“Fake news” is a term to describe “news stories” that appear to contain factual information, but are actually completely false. Some examples of fake news that have been spread around Singapore include:
- The National Environment Agency will issue a fine for leaving used tissues in bowls, plates, or cups at coffee shops or hawker centres;
- The Ministry of Manpower encouraged employers to give staff a paid day off on 25 September 2015 in light of the worsening air quality then;
- Singaporean singer Stephanie Sun was killed during a concert in New York in October 2017; and
- Thaipusam musicians being ordered to stop playing their instruments in April 2015 after a Filipino family complained about the noise.
Fake news can spread very rapidly over the Internet, especially if spread by websites with high traffic. For example, the now-defunct website The Real Singapore, which published the false Thaipusam article mentioned above, received more than 2 million unique visitors every month.
In the United States (US), it has been estimated that as many as 126 million Americans (approximately half the US voting population) were exposed to fake news created by Russia during and after the 2016 US presidential election.
Spreading fake news may constitute a serious offence. If you spread fake news in Singapore, you may be liable for one or more of the following 6 offences:
1. Sending False Messages Which You Know to be False
Under section 45 of the Telecommunications Act, any person who transmits a message which he knows to be false will have committed an offence. For example, you could be liable for this offence if you spread messages that you know are false on the Internet.
If found guilty of this offence, you can be fined up to $10,000 and/or jailed for up to 3 years. The penalties increase to up to a fine of $50,000 and/or up to 7 years’ jail if the false message relates to the presence of a bomb.
2. Spreading Fake Terrorist Threats
Regulation 8(1) of the United Nations (Anti-Terrorism Measures) Regulations makes it an offence for any person to communicate information which they know to be false, and which causes others to falsely believe that a terrorist act will be carried out. For example, you will likely be in breach of this regulation if you post a bomb hoax on social media.

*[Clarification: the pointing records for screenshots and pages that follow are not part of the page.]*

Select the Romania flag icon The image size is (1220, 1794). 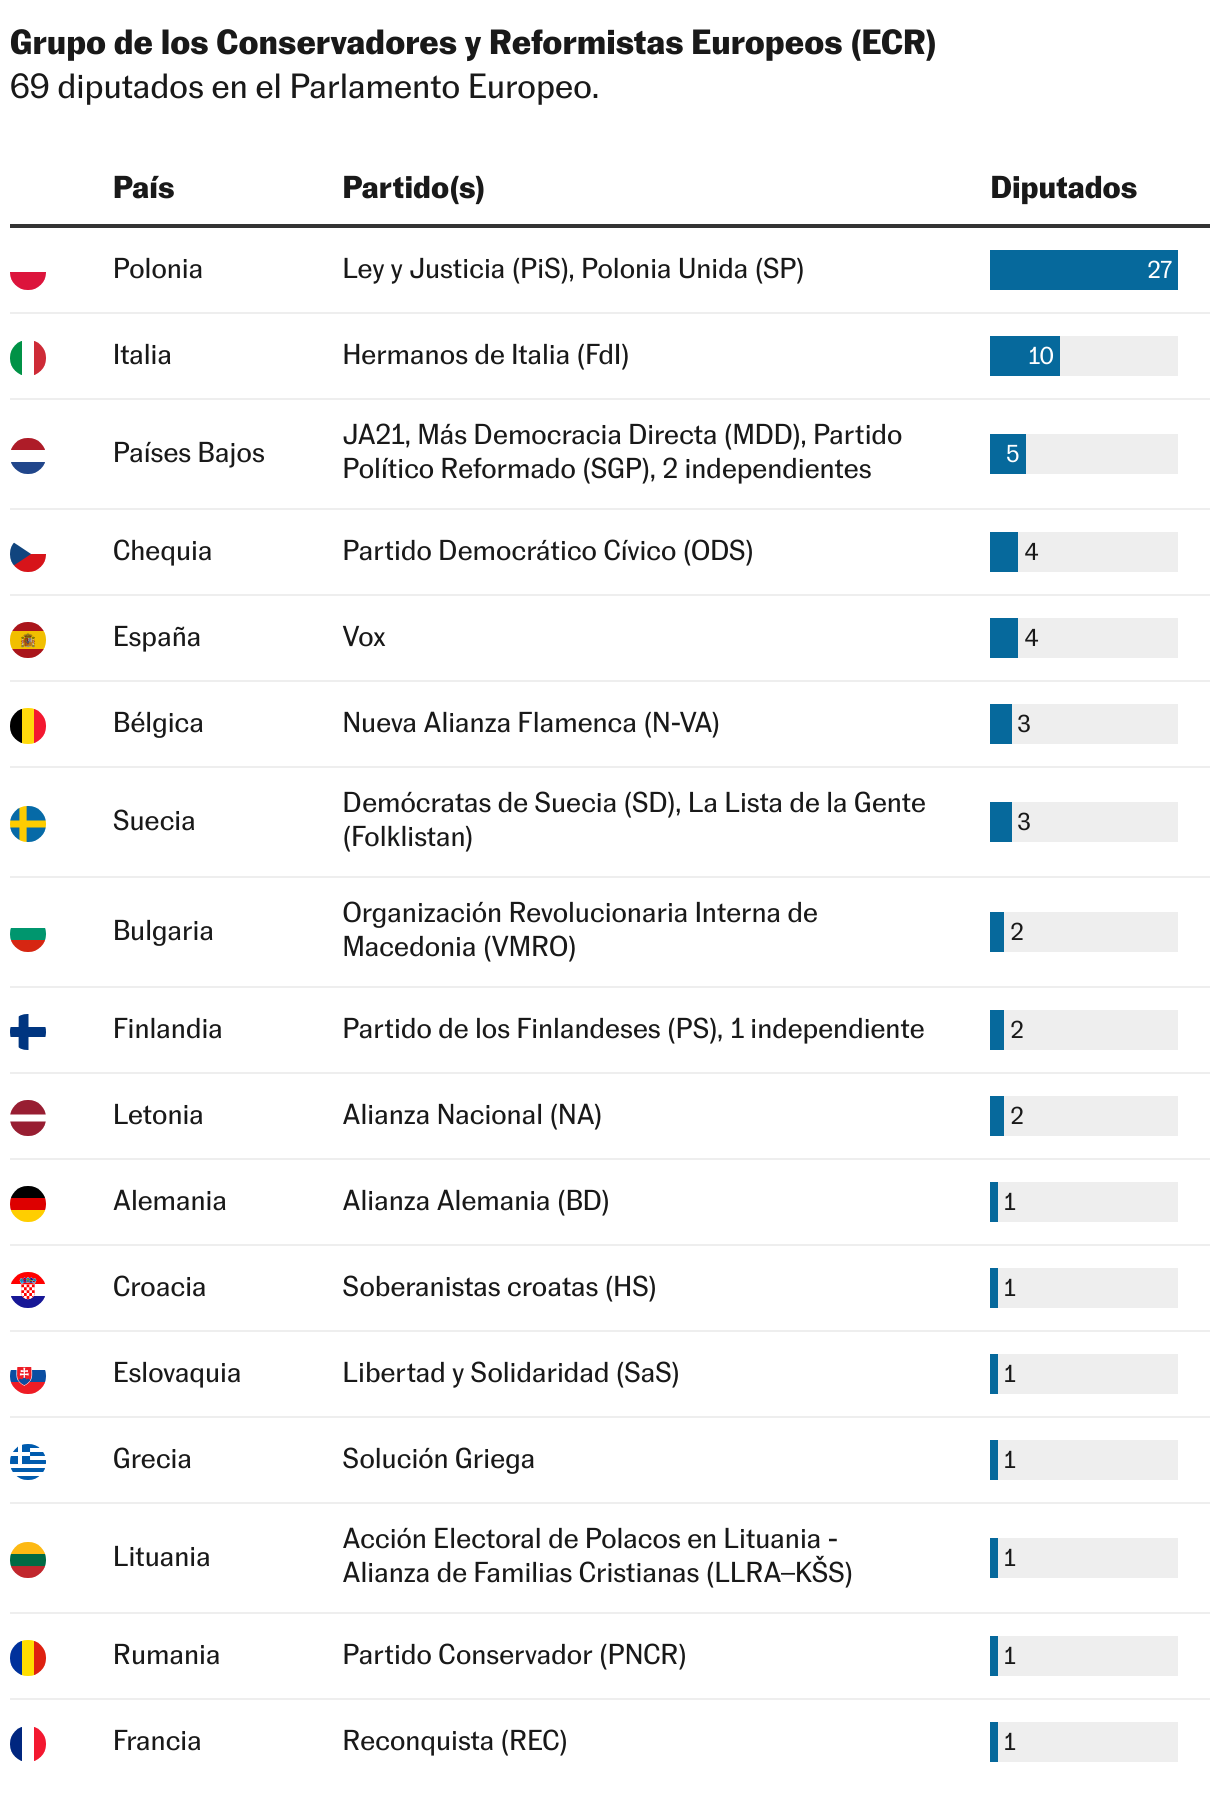tap(28, 1657)
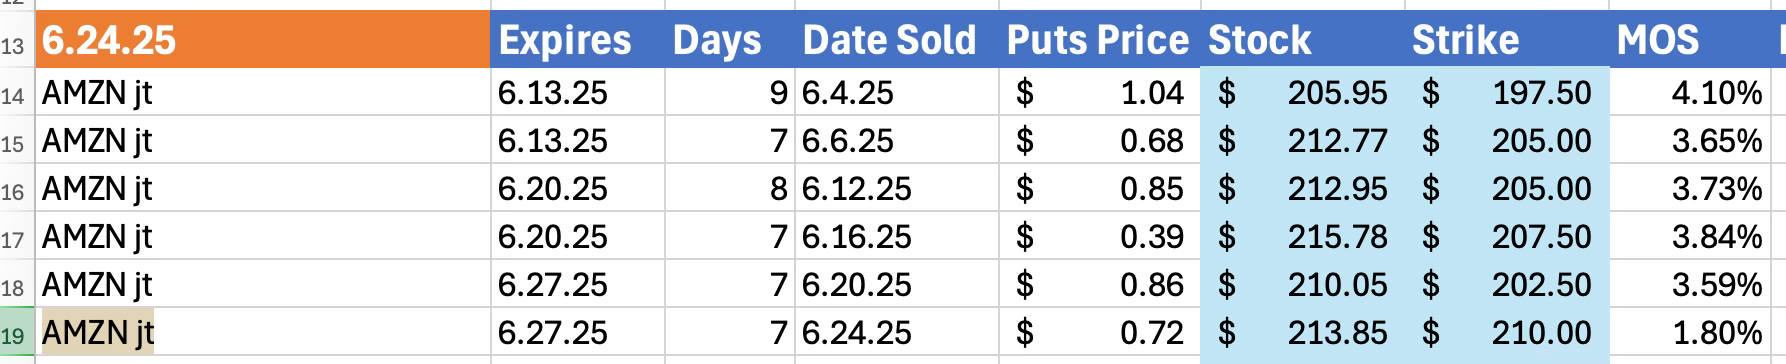1786x364 pixels.
Task: Select the stock price cell 215.78
Action: point(1301,237)
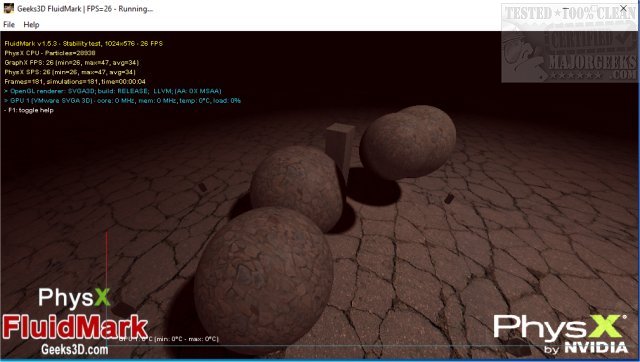
Task: Close the Geeks3D FluidMark window
Action: [x=623, y=8]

Individuals convicted of this offence can be fined up to $500,000 and/or jailed for up to 10 years.
3. Promoting Enmity Between Racial or Religious Groups in Singapore
Under section 298A of the Penal Code, offenders who post fake news which disrupts the harmony between the racial or religious groups in Singapore can be fined, and/or jailed for up to 3 years.
4. Criminal Defamation
Section 499 of the Penal Code makes it an offence to publish false information about a person that is intended to harm that person’s reputation. For example, you will likely be committing an offence under this section if you published a false allegation on your blog that a certain person has loose morals.
Individuals who have committed an offence under this section can be fined, and/or jailed for up to 2 years.
5. Publishing Seditious Material
Publishing any material which may cause tension between the different classes or races of Singapore is an offence under section 4 of the Sedition Act. For example, you may be liable for this offence if you posted inflammatory messages on online forums about a particular racial or religious group in Singapore.
Committing an offence under this section will subject you to a fine of up to $5,000 and/or up to 3 years’ jail (up to 5 years’ jail for repeat offenders).
6. Spreading of False Statements Likely to Cause Public Alarm
Spreading false reports or making false statements likely to cause public alarm is an offence under section 26 of the Internal Security Act. Offenders can be punished with a fine of up to $1,000 and/or up to 1 year’s jail.
On top of the crimes mentioned above, the court may, under certain circumstances, order you to stop publishing the fake news.
As a whole, spreading fake news in Singapore can get you punished with very serious offences. Recognising how fake news is so easily spread online, the government is currently looking into this problem and may soon introduce new laws to address this issue.